Pakistanlı genç ve başarılı grafik sanatçısı Ali Asad Naqvi, çizimlerini yaparken gelenekten, eski efsanelerden, kadim kültürlerden besleniyor. Onun en büyük ilham kaynağı ise Simurg efsanesi. Naqvi'nin eserleri geniş bir kültürel perspektif çiziyor.
Ali Asad Naqvi, Pakistan'ın gencecik ve umut vaadeden sanatçılarından biri. Onu biricik yapan ise eserlerini yaparken kullandığı teknik. Naqvi, gelenekten, eski efsanelerden, kadim kültürlerden ilhamla oluşturduğu modern çizimleri, hat ve tezhiple buluşturuyor. Bu şekilde geçmişle bugün arasında bir köprü kuruyor. Naqvi, henüz 29 yaşında. Pakistan'ın Lahore şehrinde bulunan National College of Arts Enstitüsü'nden mezun. Aynı enstitüden hat ve tezhip diplomaları da almış. Naqvi, bir anlamda hat ve tezhibi modernleştiriyor.
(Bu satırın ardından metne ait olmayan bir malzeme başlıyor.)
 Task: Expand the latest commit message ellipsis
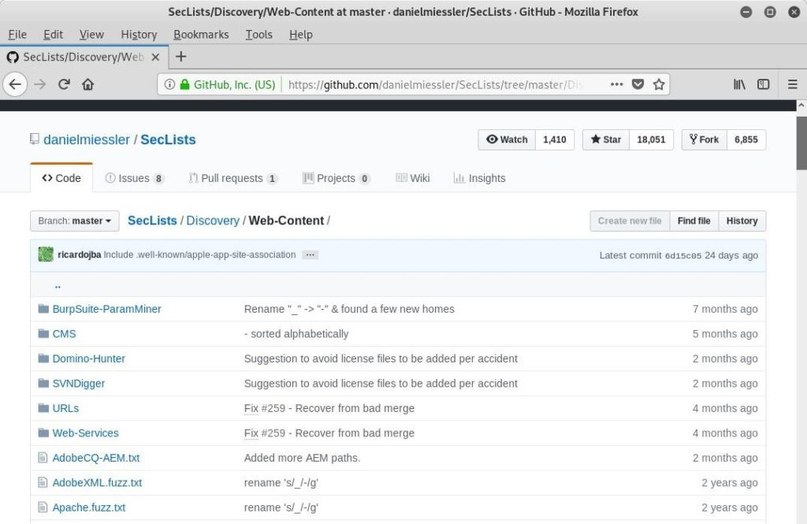pos(310,255)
Eserleriyse sadece kendi ülkesinin değil birçok kültürün perspektifini yansıtıyor. Naqvi, "Hayvanların güçlü semboller olarak gelenek ve kültürümüzde yeri var. Mesela Ferudüddin-i Attar'ın Mantıku't Tayr (Kuşların Dili) benim için büyük bir ilham kaynağı oldu. Kitaptaki kuşların Simurg'u bulmak için yaptığı yolculuğu kuş ve at figürleri kullanarak anlattım. Atları kullanma nedenim tamamen görsel bir deney. Hat ve hayvan formlarının beraber kullanımında birden fazla çekim gücü olduğunu hissediyorum. Genelde işlerimde hatın dışında hayvan formları görürsünüz" diyor. At denince aklımıza hep Süleyman Saim Tekcan veya Fevzi Karakoç geliyordu ama artık Ali Asad Naqvi de gelebilir. Onun da atları son derece estetik.
Dua Abbas, Wardha Shabbir ve Naqvi, National College of Arts'tan mezun. Üç sanatçının da kendine has dili ve tarzı var. Geçtiğimiz yıllarda birlikte bir sergi açan üçlünün ortak eserleri de var. Naqvi'nin çizimlerinde çok fazla geometrik şekil var. Bunun yanı sıra hayvan ve insan figürleri, bitkiler ve çeşitli semboller göze çarpıyor. Bugüne kadar hem kendi ülkesinde hem ülkesi dışında pek çok sergi açan Naqvi, "İmkanlarım el verdiğinde ve Türkiye'den bir galeri eserlerimi sergilemek istediğinde tabii ki İstanbul'da sergi açmak isterim" diyor.